The crowd disperses at varying rates. Happy Birthday is sung to a young man with no excess of judgement who loudly proclaims that for his birthday he wants "just one car" turned over. For me, and for others, that indicated it was a good time to go. I have my rubber bullet scars already, thank you very much.

As I waited for the bus I noticed one young man carrying one of the smurfboards that had been used as props in the show; he ran to sit, back to a tree in the median of Campus Parkway NE, and began furiously writing on the back of the carboard. He wrote for a good twenty minutes and got up, running as he'd come.

I'm sure that there are many details I've overlooked and outright inaccuracies in my account, but that's what I recall from last night.
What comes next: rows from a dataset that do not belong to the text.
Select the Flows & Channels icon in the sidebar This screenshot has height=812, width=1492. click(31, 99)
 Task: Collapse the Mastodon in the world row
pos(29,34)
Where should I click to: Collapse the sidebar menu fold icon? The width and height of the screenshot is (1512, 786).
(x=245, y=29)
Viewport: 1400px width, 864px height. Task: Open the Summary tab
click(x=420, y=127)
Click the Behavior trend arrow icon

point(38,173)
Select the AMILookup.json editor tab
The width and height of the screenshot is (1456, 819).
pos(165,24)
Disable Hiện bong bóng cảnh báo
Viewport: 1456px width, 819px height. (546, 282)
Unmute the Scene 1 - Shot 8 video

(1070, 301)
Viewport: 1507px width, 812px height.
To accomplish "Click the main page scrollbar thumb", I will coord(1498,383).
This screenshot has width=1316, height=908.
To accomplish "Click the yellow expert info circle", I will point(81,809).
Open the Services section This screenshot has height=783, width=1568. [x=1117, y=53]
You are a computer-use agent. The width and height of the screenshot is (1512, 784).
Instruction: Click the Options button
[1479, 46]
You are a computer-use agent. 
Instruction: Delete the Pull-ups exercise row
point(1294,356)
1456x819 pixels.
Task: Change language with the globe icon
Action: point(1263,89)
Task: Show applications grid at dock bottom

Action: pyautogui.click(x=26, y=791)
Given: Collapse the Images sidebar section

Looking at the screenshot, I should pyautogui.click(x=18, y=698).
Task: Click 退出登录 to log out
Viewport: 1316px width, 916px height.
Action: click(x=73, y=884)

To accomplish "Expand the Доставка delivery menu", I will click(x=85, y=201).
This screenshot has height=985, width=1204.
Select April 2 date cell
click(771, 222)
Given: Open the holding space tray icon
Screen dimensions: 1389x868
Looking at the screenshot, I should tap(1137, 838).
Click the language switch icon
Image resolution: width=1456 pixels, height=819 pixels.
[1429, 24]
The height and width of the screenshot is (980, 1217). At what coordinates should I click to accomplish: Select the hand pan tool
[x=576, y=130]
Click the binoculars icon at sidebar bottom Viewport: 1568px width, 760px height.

I have a bunch of pix (from the walk and the park, I was waaay in the back at the show, so it was find of futile to shoot there) I'll be posting shortly and will publish the URL here and in the guestbook.

I also noticed literally tons of cameras, both still and video - it seems we all learned from last year. I suppose we should try to track all the subsequent web galleries down and centralize access. I also noted in one of my shots from the Paradox, a young man carrying a minidisc recorder. Let's hope he wants to share.